A recent decision by the Second District Court of Appeals in Florida shows that at least in that state a borrower is entitled to attorneys' fees when the borrower prevails. The standard uniform Fannie Mae / Freddie Mac note and mortgage, deed of trust or other mortgage security instrument typically gives the "Lender" a right to recover attorneys' fees, but the provision in the instruments is not reciprocal.
But in Florida, there is a specific statutory provision -- Section 57.105(7) -- that provides that when such provisions appear in contracts they are available to both parties.
The case is:
Vivot v. Bank of America, N.A., No. 2D12-2757 (Fla. 2nd DCA June 7, 2013)
Read the case carefully, as well as the statutes and cases cited therein. It appears that it would be a good idea to (a) make an express request for attorneys' fees in your answer and possibly even present that as a counterclaim for attorneys' fees as prevailing party, (b) cite the express statute and the contractual provisions of the note and mortgage providing for attorneys' fees, (c) prepare a brief memorandum of law citing the statute and key language from the decisions showing your entitlement for attorneys' fees.
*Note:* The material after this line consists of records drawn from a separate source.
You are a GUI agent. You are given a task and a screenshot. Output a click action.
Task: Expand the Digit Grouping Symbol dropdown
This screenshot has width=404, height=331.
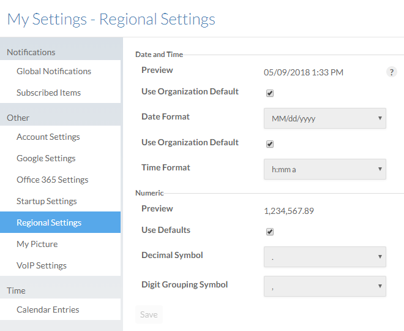(x=324, y=286)
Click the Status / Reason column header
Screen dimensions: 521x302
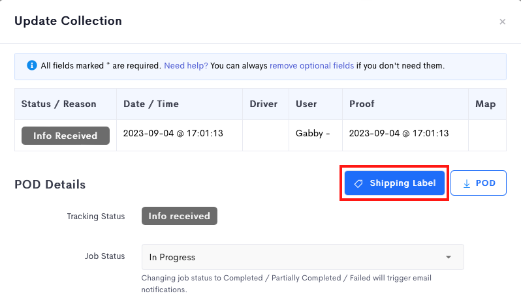click(59, 104)
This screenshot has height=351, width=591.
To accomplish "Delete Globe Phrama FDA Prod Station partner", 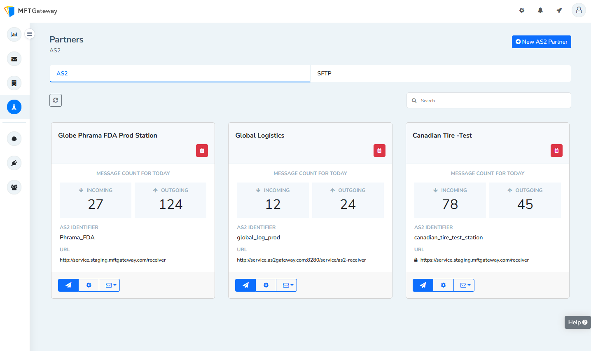I will [x=202, y=151].
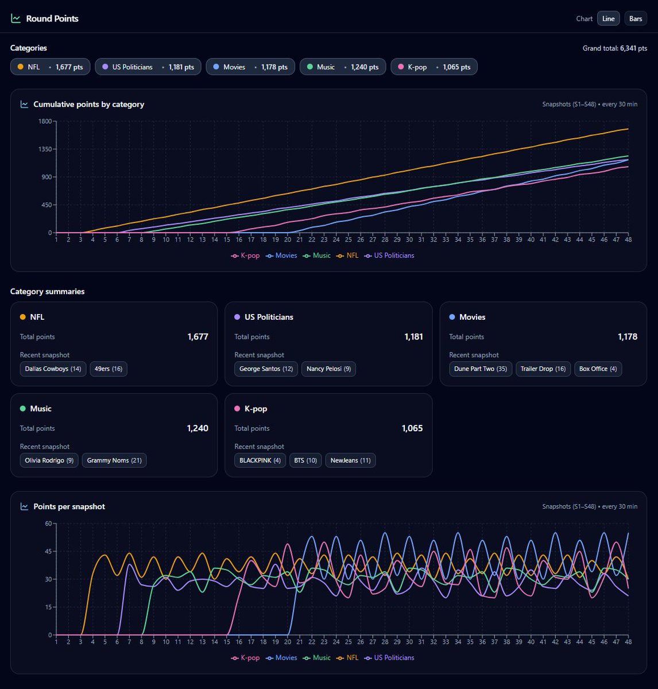The height and width of the screenshot is (689, 658).
Task: Click the chart icon next to Points per snapshot
Action: pyautogui.click(x=24, y=506)
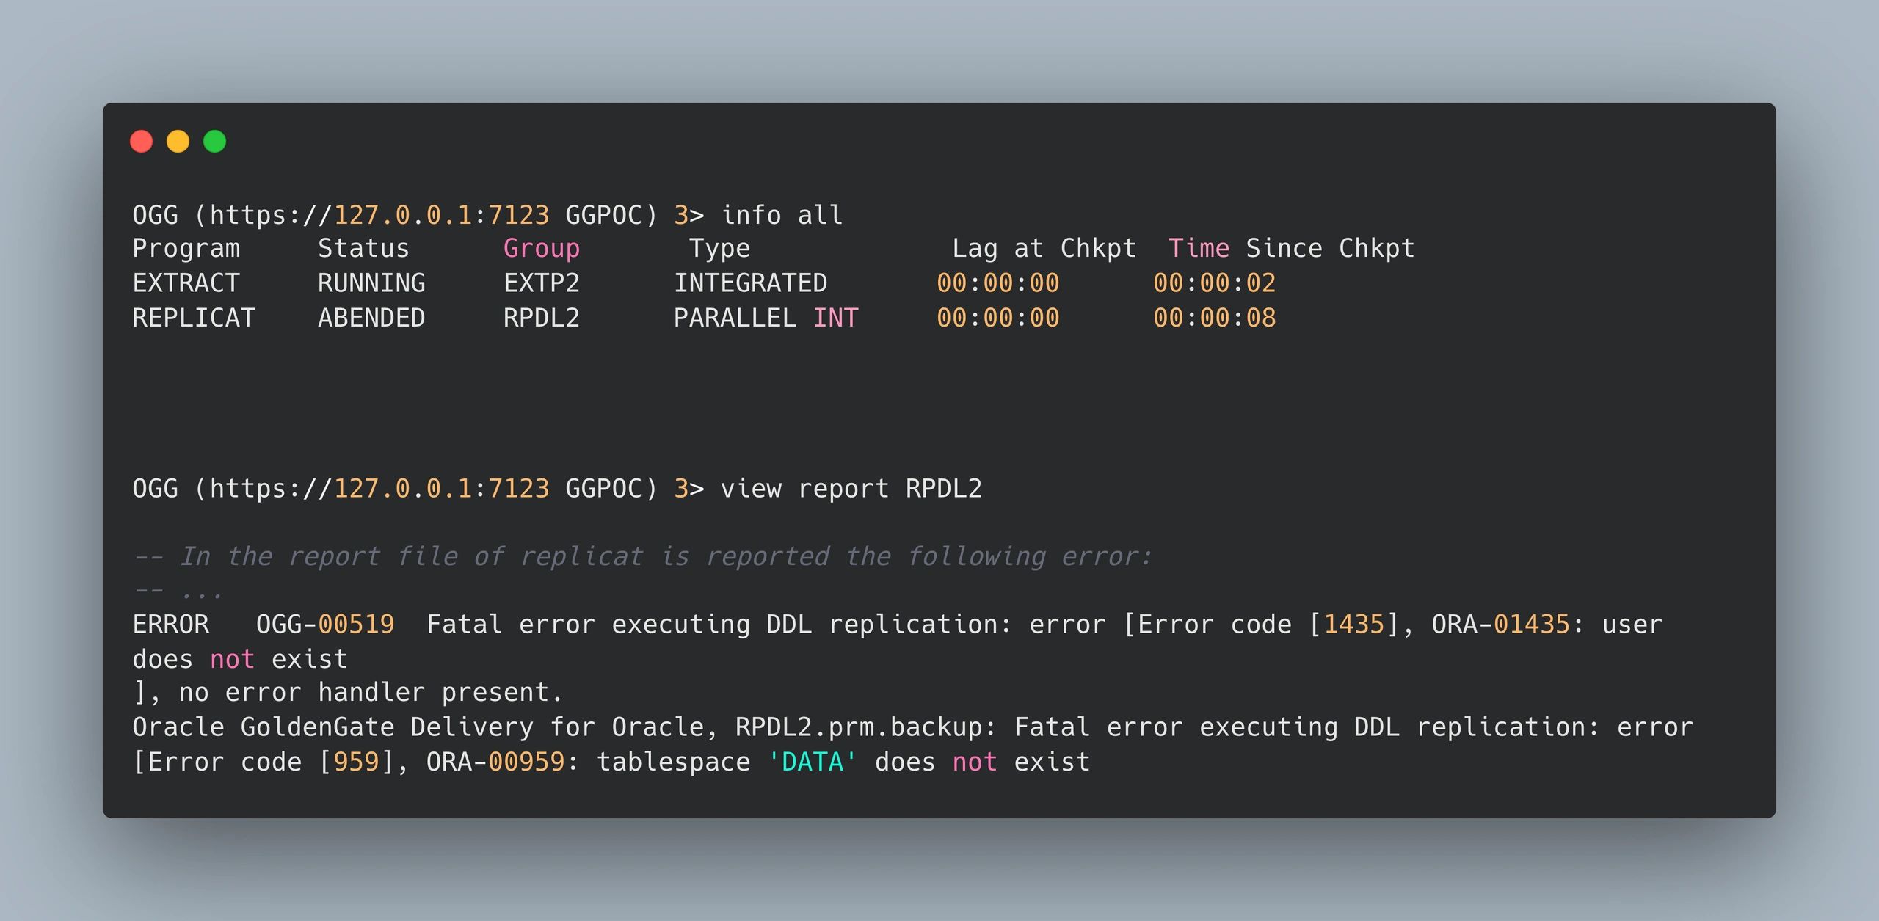Click the 'DATA' tablespace string
The width and height of the screenshot is (1879, 921).
click(x=813, y=762)
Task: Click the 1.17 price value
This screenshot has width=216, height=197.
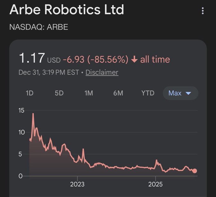Action: pos(32,58)
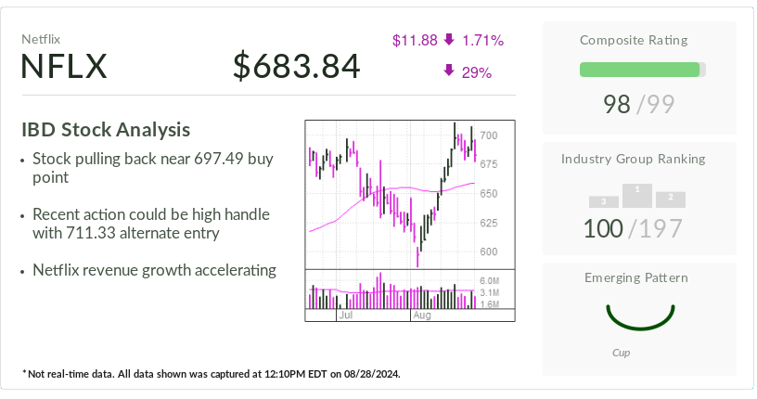Click the 697.49 buy point bullet

(x=153, y=168)
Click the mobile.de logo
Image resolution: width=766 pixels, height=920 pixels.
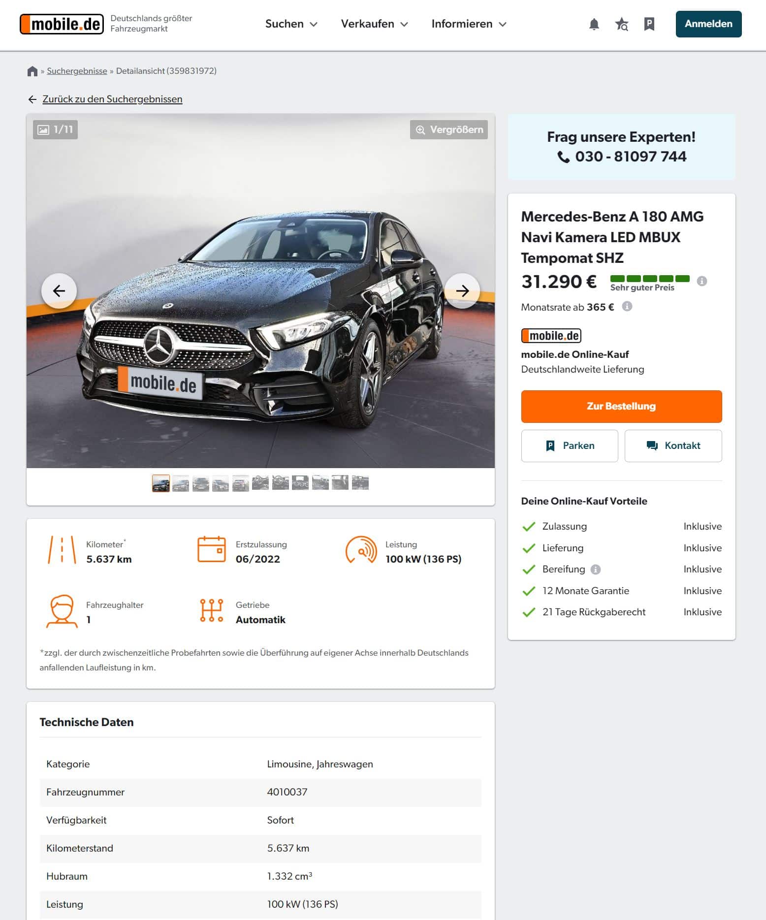(x=62, y=24)
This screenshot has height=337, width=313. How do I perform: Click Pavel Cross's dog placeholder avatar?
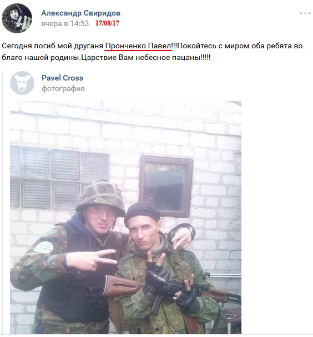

You do not need to file the memorandum of law with your answer. Just keep it ready and be prepared to file it with a motion for attorneys' fees at the correct time.
Under no circumstances should any borrower take this Florida decision as showing a general entitlement to attorneys' fees in other states. Courts everywhere will enforce contracts as written UNLESS there is a specific statutory provision which conflicts with the contractual language.
Also, this decision ought not be a basis for litigation adventurism by borrowers. If you are sued, defend and interpose an answer to include a demand for your attorneys' fees. But never initiate litigation in Florida in the hope or expectation that you are going to win and collect fees. Don't fall for the Quiet Title scam!!